Anti-competitive conduct

Clear, pragmatic and tactically astute advice on anti-competitive conduct and restrictive practices

Increasingly, companies face the risk that they or their industries will be subject to competition law scrutiny, with potentially far-reaching consequences. Individual firms with strong market positions may also be subject to investigation in areas such as discriminatory pricing, refusal to supply, margin squeeze and exclusivity arrangements.

We provide clients with clear, pragmatic and tactical advice on a wide range of anti-competitive conduct and restrictive agreements, including distribution, licensing and supply agreements.

In addition, EU and national competition authorities conduct studies and investigations into markets to determine whether they are working effectively and, if not, implement changes to the structure of the market or commence enforcement actions against market players. We understand these exercises can prove costly and extremely time-consuming for affected firms, and we aim to provide cost-efficient, practical advice on how to handle them.

Our services

We provide strategic advice across a range of sectors on commercial agreements and market conduct, including how to structure arrangements to ensure competition law compliance and how to engage effectively with competition authorities in relevant jurisdictions.

We support clients in developing their strategies for dealing with competition authorities, and managing their expectations (e.g. for detailed commercial information), helping them to prepare submissions, respond to information requests and negotiate commitments or undertakings.

As part of our regulatory risk and compliance offering, we can help you develop sound competition law risk management strategies and compliance policies, and to conduct in-depth audits, along with crisis management, litigation risk and exposure assessments.

Competition and Markets Authority Investigation

Representing one of the UK’s major energy suppliers in the market investigation undertaken by the Competition and Markets Authority (CMA) into the energy supply market in Great Britain. This involved examining a number of theories of harm, including vertical integration; price opacity and lack of liquidity in wholesale markets; and weak retail competition arising from lack of customer engagement and badly designed regulatory interventions, as well as tacit coordination among leading suppliers.

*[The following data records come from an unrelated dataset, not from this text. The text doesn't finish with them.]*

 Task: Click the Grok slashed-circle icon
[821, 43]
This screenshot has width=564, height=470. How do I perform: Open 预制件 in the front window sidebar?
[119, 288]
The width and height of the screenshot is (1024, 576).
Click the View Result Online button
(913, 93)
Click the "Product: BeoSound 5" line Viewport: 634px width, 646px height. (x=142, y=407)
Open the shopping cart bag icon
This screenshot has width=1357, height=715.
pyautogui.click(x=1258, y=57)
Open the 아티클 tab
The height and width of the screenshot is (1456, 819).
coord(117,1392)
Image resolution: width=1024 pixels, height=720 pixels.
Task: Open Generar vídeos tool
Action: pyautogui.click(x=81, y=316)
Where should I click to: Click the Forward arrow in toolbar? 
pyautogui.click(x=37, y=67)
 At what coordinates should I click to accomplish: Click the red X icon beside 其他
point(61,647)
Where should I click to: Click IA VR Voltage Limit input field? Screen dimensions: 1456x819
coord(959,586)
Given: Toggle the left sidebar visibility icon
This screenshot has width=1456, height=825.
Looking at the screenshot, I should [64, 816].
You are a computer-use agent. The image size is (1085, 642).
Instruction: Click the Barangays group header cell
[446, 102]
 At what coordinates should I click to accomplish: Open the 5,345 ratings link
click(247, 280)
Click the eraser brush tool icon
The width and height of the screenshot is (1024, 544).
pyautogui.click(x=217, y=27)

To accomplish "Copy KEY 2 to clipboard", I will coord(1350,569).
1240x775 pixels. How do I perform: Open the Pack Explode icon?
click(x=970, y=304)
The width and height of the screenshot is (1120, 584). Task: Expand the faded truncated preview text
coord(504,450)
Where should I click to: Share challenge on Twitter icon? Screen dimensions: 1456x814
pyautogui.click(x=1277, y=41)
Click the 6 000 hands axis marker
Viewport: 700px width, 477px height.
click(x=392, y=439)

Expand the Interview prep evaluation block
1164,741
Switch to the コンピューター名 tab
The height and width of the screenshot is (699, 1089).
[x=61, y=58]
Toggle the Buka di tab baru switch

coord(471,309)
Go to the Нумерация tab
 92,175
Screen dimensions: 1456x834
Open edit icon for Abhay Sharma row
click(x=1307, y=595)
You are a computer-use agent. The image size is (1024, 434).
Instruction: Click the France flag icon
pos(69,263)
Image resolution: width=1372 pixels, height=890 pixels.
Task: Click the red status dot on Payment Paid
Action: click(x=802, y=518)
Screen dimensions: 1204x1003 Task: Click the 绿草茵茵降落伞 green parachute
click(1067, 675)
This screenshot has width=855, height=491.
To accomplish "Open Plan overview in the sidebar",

Fast-growing Technology Infrastructure Business

Providing advice to a fast-growing technology infrastructure business on risks arising from the sharing of information with competitors on the roll-out of new infrastructure. We explored with the client the scope to configure information sharing arrangements in a competition law-compliant manner and how the relevant sectoral regulatory regime could be adapted to mitigate competition law risks.

Suspected Bid-Rigging Activity

Advising a major exporter on suspected bid-rigging activity by its sales staff in a number of jurisdictions, including the UK, South Asia, Korea and China. We coordinated a multi-jurisdictional project to gather evidence and evaluate the competition law risks arising under different regimes and opportunities to seek immunity and/or leniency under applicable leniency programmes.